|
Çiftlik kardeşliği ölmüş de haberimiz yokmuş meğer
|
|
Birilerini gözetlemece, saç saça baş başa girmelerini izlemece, sonra da oturup sosyal hayatımızda "Aaa olmaz böyle rezillik" tonunda dillendirmece hadisesini pek sevdik, reytingleri tavana diktik. Önce Seren Serengil ve saz arkadaşları, şimdi Afroditgiller! Eh ilkine gittik, gördük, yazdık... Afrodit'imizin ne eksiği var? Uygun adım ileri! Hereke yolları taştan. Geçen sefer "Hereke'ye çık, ormanda git git, toprak yolda lastik izlerini geçince ineklerden sağa dön" tarifiyle perişan olmuş, SMS'le vasiyetimi anneme yollamıştım. Bu kez tecrübeliyiz. Kazasız, belasız olay mahalline vardık. Derin nefes, sağ ayak çiftliğe daldık. Malum çiftçilerle konuşmak yasak. Ancak ilkinde Hakan Ural benimle konuşmak için isyan çıkarttığından, yönetmen sağ olsun hiç elleşmedi. Ev değişmiş. İnsan Seren Serengil'in pembe cibinliğini arıyor valla. Bulaşık yıkama işini dışarı taşımışlar, salon dağınık, kara sinekler uçuşmakta... Ali Güven elinde çaydanlıkla içeri girdi, su kaynatacakmış. Ali'den başlayalım... Albümü yeni çıkmış. "Yedi yıldır bu işin içindeyim ama pek medyada yer alamadım. İnsanların beni daha iyi tanıması için girdim" dedi. Ali'nin çocukluğunda Almanya'da yaşadığı kasaba da orman içindeymiş; favori işi keçi sağmak. "Gruplaşmak istemedim ama burada gruplaşma oldu" yakınmalarında. Gruplar şu: A grubu; Banu Alkan, Ferhat Güzel ve Ali Güven. B Grubu; Güllü, Tuba Altıntop ve Toprak Sergen.

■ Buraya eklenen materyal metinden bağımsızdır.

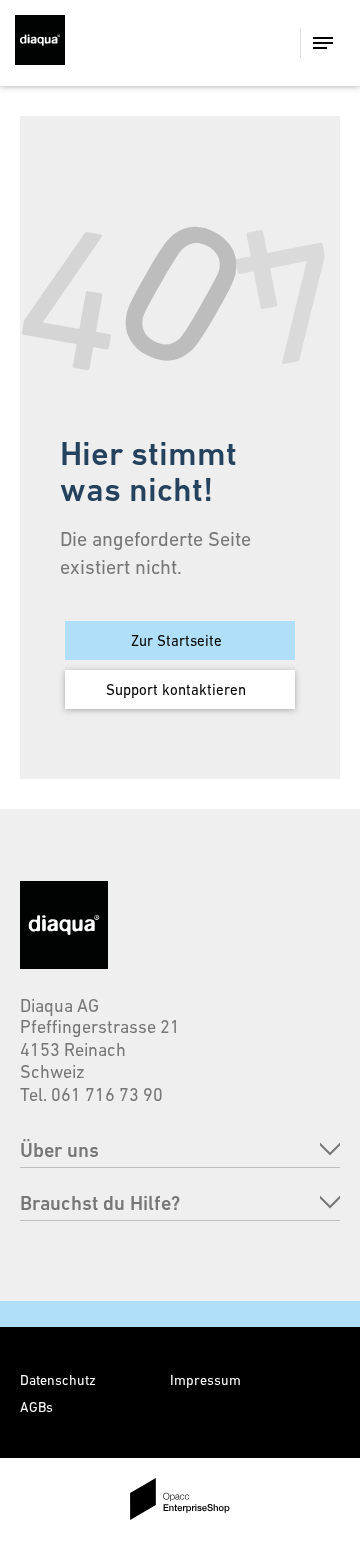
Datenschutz (58, 1380)
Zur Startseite (176, 640)
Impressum (205, 1380)
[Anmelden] (243, 43)
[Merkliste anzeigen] (205, 43)
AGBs (36, 1407)
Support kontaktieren (176, 689)
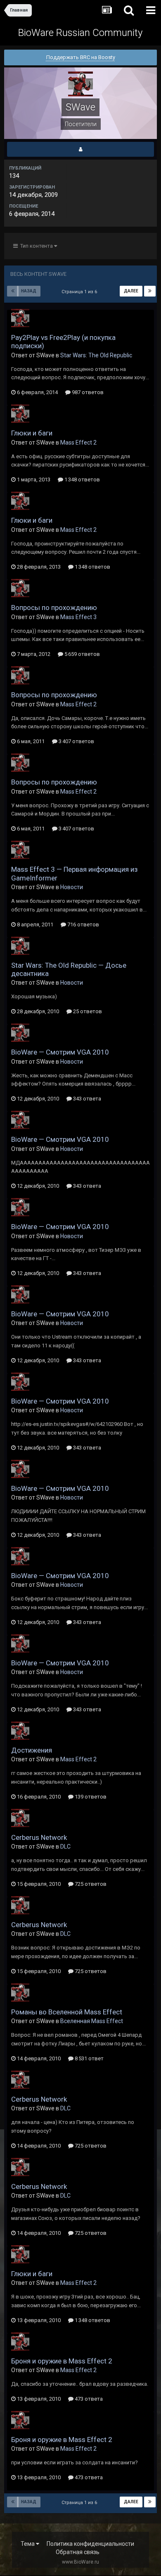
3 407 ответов (75, 741)
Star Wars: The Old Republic (96, 355)
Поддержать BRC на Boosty (80, 57)
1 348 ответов (81, 479)
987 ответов (87, 392)
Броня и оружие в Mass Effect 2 (61, 2361)
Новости (71, 887)
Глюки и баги (31, 433)
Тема (28, 2543)
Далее (131, 291)
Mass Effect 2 (78, 442)
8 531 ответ (88, 2058)
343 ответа (86, 1098)
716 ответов (82, 924)
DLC (65, 1846)
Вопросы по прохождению (54, 607)
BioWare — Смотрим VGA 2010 (60, 1052)
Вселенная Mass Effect (91, 2021)
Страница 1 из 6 (80, 291)
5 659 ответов (81, 654)
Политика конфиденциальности (90, 2543)
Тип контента (36, 246)
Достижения (31, 1750)
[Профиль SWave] (80, 149)
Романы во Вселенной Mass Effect (66, 2012)
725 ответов (90, 1884)
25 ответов (87, 1011)
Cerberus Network (39, 1837)
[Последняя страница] (150, 291)
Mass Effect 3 (78, 617)
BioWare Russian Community (80, 32)
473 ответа (88, 2399)
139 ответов (90, 1797)
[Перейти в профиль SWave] (20, 318)
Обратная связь (77, 2552)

TOPRAK EN ÇOK KIZLARI ÖZLEMİŞ Haa Toprak Sergen demişken... Çoğumuzun ortak sorusu "Toprak'ın burada işi ne?" idi. Ben de sordum. "Farklı ol ya da öl" sloganıymış. "Dizide oynasam Aaa.. Toprak dizide oynuyor demezlerdi" dedi. Kendini tekrar etmekten hoşlanmadığını, bu olayın çok farklı olduğunu, mücadele etmeyi sevdiğini söyledi. Gurbette en çok kızları özlemiş. Çıkınca tek istediği medeniyet. O sırada odadan Ferhat Güzel çıktı. Beni görünce üstünü değiştireceğini söyleyip, yok oldu. Ve Afroditimiz karşımızda. Beni görenin süslenesi tutuyor. Yahu bütün gün bu halleriyle kamera onları çekmiyor mu zaten? Neyse ünlü kısmısı bu, akıl ermez! Gelelim Güllü cephesine. Evin hamaratı Güllü. Tavuk kesiyor, keçi kovalıyor, inek sağıyor, üç su yer siliyor, yemek pişiriyor... Güllü ve Tuba'yla laflamak için odaya geçtik. Tam Banu Hanım'ın yatağına çökeceğim Güllü çığlık kıyamet "Ayy sakın oraya oturma, orası pis!" Refleks bu kalktık tabii. Güllü "Banu Alkan çok pis, yıkanıyorum diyor, biz daha yıkandığını görmedik" demez mi? Haydaaa... "Banu Alkan kültürel biyografinizin farklı olduğunu söylüyor, ne diyeceksiniz?" "Doğru benim ailemden aldığım örf adet, gelenek görenek onda yok" cevabını veriyor. Güllü pek dertli "İnsanlar beni yanlış tanıyorlar. 'Güllü, Banu Alkan'ı dövecek' diyorlar ama ben öyle bir insan değilim. Bir de çocuklarımın adını ağzına almasın."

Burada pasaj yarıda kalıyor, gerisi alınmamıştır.